Recently an entrepeneur friend of mine asked me to examine a patent which the inventor, himself, was trying to market to him. The packet of materials on the patent contained reports of several engineering experiments done on the machine. One of these experiments was done very badly, indeed.

The engineers who performed the bad experiments always performed them in the same order. They would power the machine and let it reach a stable operating condition. Then they would test the machine with its maximum rated air-flow, followed by a second test at its minimum rated air flow. Each time they found the machine was far more efficient at maximum rated air flow than at minimum air flow. Their advice to the inventor was to install a larger fan, as this would increase the machine's efficiency yet further. The inventor found this advice not only reasonable, but extremely encouraging, since it made him believe he could greatly improve his device.

Unfortunately, by always performing tests in the same order, these engineers were unaware that the machine efficiency was largest always on the first run not because of the air-flow, but because it was the first run. It was apparent from their data that the first run always put the machine into a transient condition, and it was therefore out of equilibrium on the second run.
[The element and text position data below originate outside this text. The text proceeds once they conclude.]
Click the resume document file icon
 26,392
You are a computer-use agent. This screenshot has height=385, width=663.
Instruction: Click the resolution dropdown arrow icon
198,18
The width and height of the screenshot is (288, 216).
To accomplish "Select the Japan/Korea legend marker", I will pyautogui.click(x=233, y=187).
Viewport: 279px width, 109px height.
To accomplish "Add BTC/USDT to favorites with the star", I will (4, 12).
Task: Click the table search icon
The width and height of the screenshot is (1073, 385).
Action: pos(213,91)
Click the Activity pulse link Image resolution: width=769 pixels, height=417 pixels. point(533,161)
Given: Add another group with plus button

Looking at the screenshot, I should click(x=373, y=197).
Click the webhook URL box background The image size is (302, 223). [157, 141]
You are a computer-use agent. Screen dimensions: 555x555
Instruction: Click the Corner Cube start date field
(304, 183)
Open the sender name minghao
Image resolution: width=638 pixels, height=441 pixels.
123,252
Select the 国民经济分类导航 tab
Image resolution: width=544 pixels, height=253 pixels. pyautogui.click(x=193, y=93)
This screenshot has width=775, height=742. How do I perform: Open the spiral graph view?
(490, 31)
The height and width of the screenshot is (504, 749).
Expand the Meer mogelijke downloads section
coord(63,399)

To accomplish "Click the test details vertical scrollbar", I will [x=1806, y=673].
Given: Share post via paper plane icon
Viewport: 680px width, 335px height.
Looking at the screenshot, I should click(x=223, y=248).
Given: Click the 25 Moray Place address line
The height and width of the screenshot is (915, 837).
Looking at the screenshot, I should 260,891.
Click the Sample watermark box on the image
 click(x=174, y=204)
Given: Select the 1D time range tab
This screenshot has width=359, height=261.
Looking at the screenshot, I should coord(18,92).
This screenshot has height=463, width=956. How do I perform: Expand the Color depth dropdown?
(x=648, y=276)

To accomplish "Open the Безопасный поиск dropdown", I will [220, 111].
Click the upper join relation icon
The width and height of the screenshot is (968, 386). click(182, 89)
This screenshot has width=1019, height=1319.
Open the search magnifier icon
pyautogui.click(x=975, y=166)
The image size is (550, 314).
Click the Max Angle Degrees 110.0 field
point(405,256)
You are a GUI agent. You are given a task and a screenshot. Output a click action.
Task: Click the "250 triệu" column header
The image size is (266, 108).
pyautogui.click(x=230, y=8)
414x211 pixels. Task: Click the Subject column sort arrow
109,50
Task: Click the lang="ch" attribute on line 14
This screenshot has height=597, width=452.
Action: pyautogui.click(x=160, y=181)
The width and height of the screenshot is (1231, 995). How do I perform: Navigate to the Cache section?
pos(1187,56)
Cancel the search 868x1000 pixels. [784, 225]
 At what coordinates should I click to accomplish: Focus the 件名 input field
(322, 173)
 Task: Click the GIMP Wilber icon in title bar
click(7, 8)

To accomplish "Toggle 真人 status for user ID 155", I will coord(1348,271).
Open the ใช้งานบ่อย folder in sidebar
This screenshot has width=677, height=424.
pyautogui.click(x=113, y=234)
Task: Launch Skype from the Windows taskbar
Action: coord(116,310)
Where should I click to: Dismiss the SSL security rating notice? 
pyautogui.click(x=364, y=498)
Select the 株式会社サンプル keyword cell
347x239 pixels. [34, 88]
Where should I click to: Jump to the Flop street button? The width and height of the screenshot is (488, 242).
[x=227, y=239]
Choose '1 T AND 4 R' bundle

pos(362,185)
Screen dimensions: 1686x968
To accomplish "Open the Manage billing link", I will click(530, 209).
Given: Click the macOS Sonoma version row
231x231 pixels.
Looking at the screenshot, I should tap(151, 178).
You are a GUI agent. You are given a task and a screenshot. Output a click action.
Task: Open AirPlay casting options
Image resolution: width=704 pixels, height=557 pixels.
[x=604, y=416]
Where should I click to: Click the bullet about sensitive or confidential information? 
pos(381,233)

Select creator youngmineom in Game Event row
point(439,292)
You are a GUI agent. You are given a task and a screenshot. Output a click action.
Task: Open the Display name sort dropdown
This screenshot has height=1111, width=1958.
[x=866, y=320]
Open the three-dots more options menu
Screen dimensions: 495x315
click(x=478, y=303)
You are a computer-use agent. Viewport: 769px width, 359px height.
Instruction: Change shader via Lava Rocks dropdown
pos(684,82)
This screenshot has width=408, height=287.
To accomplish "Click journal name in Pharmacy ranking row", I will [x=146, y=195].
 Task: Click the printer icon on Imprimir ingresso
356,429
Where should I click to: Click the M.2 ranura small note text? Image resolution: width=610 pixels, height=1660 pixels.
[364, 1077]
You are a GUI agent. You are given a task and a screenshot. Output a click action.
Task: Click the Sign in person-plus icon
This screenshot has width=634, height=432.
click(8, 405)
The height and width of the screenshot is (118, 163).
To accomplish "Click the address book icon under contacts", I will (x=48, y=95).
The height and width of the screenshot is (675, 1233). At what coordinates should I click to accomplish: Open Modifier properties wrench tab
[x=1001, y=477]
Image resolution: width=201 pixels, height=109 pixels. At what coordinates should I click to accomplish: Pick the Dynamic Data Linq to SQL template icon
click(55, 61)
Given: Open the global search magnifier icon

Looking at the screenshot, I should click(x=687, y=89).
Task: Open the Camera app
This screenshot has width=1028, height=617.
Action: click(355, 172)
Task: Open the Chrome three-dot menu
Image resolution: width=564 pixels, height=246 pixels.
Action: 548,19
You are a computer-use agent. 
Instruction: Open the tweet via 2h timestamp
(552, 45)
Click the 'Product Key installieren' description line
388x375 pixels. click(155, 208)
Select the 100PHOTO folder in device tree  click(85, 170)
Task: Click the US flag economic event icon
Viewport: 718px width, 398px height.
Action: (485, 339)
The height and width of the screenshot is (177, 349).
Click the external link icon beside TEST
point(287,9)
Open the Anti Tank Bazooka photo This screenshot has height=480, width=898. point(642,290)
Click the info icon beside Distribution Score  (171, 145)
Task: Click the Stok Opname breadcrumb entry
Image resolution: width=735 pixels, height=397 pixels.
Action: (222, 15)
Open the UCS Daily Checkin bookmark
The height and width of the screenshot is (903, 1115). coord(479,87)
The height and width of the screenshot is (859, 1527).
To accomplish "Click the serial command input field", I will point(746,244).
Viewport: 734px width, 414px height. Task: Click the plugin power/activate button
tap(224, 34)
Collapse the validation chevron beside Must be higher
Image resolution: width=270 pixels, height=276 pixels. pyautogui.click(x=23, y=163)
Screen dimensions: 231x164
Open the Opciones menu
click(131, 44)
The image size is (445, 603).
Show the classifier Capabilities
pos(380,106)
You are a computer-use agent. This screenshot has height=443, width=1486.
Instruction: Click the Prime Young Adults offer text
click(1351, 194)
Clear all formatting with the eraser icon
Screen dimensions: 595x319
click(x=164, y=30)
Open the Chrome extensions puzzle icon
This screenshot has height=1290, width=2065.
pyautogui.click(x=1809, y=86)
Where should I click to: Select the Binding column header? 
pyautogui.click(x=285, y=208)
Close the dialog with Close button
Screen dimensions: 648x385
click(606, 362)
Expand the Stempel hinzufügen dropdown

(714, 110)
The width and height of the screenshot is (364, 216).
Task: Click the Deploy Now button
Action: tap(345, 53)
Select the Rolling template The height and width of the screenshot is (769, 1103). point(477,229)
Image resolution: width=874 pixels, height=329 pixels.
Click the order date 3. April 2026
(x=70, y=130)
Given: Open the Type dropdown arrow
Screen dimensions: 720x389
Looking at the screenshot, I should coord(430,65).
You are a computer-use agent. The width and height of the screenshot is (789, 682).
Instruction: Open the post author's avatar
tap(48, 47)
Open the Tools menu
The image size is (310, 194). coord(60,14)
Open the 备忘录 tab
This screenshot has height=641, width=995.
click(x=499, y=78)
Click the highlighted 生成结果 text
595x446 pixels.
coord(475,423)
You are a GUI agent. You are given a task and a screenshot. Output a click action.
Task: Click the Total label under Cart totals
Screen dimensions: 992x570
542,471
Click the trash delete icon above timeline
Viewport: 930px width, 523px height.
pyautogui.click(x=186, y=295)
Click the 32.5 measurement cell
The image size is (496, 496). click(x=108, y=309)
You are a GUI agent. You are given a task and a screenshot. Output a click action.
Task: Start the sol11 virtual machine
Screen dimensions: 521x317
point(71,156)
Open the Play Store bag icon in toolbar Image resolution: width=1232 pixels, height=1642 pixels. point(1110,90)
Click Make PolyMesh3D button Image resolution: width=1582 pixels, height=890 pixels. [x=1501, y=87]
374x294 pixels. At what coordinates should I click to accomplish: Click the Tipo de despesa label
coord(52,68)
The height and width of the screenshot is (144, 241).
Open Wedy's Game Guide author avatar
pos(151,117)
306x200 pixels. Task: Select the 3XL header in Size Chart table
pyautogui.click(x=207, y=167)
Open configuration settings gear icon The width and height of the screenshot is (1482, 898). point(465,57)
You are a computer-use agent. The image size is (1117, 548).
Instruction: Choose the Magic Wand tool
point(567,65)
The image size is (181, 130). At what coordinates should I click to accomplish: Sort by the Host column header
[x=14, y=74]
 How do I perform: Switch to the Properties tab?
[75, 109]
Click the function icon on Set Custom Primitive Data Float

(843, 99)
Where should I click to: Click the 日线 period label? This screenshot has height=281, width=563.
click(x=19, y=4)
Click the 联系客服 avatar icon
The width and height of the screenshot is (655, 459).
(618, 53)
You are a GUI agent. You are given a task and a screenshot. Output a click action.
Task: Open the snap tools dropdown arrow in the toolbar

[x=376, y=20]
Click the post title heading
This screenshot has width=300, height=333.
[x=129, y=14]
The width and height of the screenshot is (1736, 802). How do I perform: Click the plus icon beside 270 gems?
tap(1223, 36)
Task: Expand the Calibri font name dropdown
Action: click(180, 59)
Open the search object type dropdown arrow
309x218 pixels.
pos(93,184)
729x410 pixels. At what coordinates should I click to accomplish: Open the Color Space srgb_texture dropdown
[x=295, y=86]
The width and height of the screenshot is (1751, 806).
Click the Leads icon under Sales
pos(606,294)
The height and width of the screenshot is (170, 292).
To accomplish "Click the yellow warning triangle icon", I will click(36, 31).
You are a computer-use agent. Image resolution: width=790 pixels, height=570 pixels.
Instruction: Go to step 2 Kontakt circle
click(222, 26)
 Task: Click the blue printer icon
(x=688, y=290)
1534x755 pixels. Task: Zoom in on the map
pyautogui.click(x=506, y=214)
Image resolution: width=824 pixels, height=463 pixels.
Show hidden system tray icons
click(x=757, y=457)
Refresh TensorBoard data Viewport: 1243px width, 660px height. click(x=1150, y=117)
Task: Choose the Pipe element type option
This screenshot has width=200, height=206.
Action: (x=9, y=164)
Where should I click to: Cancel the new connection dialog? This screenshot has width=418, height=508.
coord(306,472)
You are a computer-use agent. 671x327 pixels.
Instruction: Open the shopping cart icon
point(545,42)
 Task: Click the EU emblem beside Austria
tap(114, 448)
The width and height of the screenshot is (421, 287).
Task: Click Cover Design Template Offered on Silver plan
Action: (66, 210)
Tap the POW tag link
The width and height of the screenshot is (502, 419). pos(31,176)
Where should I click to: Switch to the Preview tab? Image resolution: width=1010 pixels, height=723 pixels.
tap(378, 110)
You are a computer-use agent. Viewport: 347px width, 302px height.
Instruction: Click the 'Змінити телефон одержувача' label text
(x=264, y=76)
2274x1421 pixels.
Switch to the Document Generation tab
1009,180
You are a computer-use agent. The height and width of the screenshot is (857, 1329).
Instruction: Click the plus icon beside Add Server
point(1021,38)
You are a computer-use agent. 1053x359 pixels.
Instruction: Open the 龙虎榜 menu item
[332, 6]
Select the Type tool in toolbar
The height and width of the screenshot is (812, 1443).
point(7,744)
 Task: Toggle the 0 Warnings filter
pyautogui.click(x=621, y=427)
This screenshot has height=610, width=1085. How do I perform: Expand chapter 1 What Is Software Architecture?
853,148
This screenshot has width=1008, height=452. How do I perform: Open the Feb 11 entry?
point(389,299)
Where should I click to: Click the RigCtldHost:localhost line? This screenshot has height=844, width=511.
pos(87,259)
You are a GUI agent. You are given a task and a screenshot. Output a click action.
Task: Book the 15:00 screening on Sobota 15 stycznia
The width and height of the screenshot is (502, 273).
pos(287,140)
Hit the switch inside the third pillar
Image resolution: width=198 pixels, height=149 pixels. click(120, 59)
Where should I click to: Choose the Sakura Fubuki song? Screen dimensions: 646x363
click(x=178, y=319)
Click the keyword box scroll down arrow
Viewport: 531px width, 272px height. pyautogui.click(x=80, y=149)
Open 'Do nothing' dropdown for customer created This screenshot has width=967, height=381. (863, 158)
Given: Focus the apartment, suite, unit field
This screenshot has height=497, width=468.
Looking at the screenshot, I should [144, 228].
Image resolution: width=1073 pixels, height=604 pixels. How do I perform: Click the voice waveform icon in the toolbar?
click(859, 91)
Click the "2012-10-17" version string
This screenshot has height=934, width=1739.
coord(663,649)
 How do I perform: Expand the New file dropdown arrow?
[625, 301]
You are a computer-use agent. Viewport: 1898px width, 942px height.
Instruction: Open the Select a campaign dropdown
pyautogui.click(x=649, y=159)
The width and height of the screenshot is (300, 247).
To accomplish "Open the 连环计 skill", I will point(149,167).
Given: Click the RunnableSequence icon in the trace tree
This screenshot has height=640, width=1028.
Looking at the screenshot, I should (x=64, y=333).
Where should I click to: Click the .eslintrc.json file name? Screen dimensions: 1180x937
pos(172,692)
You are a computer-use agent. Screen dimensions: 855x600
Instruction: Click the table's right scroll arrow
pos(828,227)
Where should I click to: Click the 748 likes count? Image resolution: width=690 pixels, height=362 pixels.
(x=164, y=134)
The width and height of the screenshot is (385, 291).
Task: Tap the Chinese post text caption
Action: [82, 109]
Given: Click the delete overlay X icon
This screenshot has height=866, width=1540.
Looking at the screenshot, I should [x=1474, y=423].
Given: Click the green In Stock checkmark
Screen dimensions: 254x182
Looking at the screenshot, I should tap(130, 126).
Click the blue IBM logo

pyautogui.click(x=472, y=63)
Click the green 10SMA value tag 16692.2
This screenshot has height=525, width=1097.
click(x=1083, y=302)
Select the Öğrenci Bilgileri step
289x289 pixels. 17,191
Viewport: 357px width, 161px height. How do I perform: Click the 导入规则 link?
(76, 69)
If they had only followed a basic precept of experiment design--to randomize runs--they would have seen this clearly! Beware amateur scientists.

Randomization

I have mentioned randomizing in several previous installments of this series, but I am going to devote part of an entire installment to it here. No matter how well I may design an experiment and identify the controlling factors before hand, I still take a risk of there being important factors I haven't identified and will not control. Unless I take a precaution against them, a systematic variation of one of these factors might occur by chance and make my results appear as though one factor has an effect, when in fact it doesn't.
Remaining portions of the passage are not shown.